JOHANNESBURG – Road Accident Fund lawyer Ronald Bobroff and his son Darren have been accused of cooking the books. This comes after allegations made last week that Bobroff had grossly overcharged clients.
Bobroff is embroiled in a fierce battle with Discovery Holdings and its attorneys Edward Nathan Sonnenbergs (ENS). Discovery has several clients who used Bobroff to make successful claims against the Road Accident Fund (RAF). Discovery’s medical aid scheme rules oblige members to repay funds successfully claimed from the RAF. Bobroff’s alleged overcharging would reduce the amount of money that Discovery’s medical aid scheme could reclaim.
For more see: Ronald Bobroff hits back at Discovery claims.
At the centre of the battle is Mr Graham, a former Bobroff client.
Graham used Bobroff’s firm to successfully claim against the RAF. He was apparently happy with his share of the settlement, which was R1.2m out of a total repayment of R2m. However, evidence of alleged overcharging emerged when Discovery’s medical aid asked Graham for its share of the RAF spoils.

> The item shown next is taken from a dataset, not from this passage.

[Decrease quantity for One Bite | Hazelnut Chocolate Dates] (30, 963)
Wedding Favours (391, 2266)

Discovery’s lawyers, ENS, appointed chartered accountant Vincent Faris to examine Mr Graham’s accounting records. Faris discovered an amount of R758 000 which was paid from Bobroff’s trust account into an account at Bidvest Bank.
Faris argues that this money, which was apparently Bobroff’s share of the RAF payment, should have been transferred to his business account as fees. Faris suggests that this failure to raise fees was a “manipulation of the records to avoid and/or evade the payment of Income Tax and VAT.”
Van Niekerk also has testimony from former Bobroff bookkeeper Bernadine van Wyk. In an affidavit, Van Wyk details alleged “criminal conduct” she witnessed at Bobroff’s firm. She refers to “manifold, serious and ongoing breaches by Ronald and Darren Bobroff… specifically in relation to proper bookkeeping and accounting to clients are manifest and will be readily apparent to any independent forensic investigator”.
“She suspects that countless [Bobroff] clients have been robbed of their compensation paid by the RAF,” says Van Niekerk.
However, Bobroff responds that Van Wyk is a “multiple convicted fraudster” who has served a sentence in prison. Bobroff claims he only recently found out about Van Wyk’s past.
Bobroff says he is aware that Van Wyk has “provided Discovery and its proxies with all kinds of allegations against my firm which will be dealt with in the correct forum and in accordance with the recognised procedures.”
Bobroff says he fired Van Wyk after holding a disciplinary enquiry before an independent chairperson.
Further, he claims: “We have evidence on oath to the effect that Ms Van Wyk has been offered employment by Discovery but was advised by one of Discovery’s proxies to remain on in our offices so as to continue to spy on us.”
Acting on the advice of ENS, and funded by Discovery Holdings, Mr and Mrs Graham have asked the North Gauteng High Court for an order to inspect Bobroff’s practice and for the court to determine their complaint against Bobroff.
Says Van Niekerk: “The truth will no doubt be out when the matter is heard.”